▸ **PROBLEM DETAILS**
Restate exactly, and only, the lines from the one with "Click the Copy toolbar icon" through the end of the data, with both of those end lines kept. Drop any pictures.
▼▼▼
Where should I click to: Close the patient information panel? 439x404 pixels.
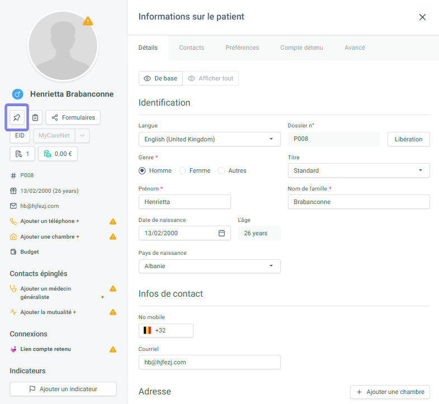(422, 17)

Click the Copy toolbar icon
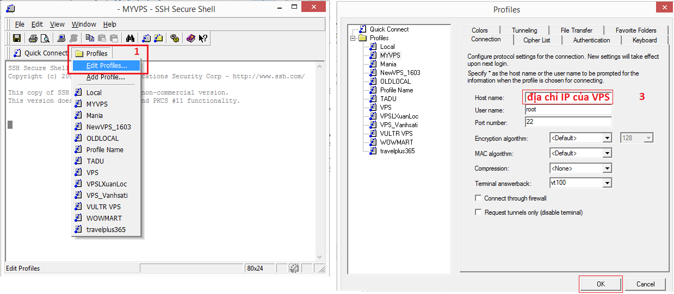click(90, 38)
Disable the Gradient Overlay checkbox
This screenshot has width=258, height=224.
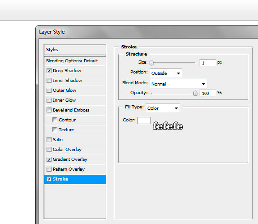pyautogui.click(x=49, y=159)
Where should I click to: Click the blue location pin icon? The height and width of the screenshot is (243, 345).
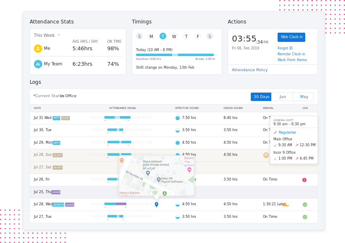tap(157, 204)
▲▲▲
▸ **COMPLETED TASK**
Click the Copy toolbar icon
click(90, 38)
Disable the Gradient Overlay checkbox
This screenshot has width=258, height=224.
pyautogui.click(x=49, y=159)
Where should I click to: Click the blue location pin icon? The height and width of the screenshot is (243, 345).
tap(157, 204)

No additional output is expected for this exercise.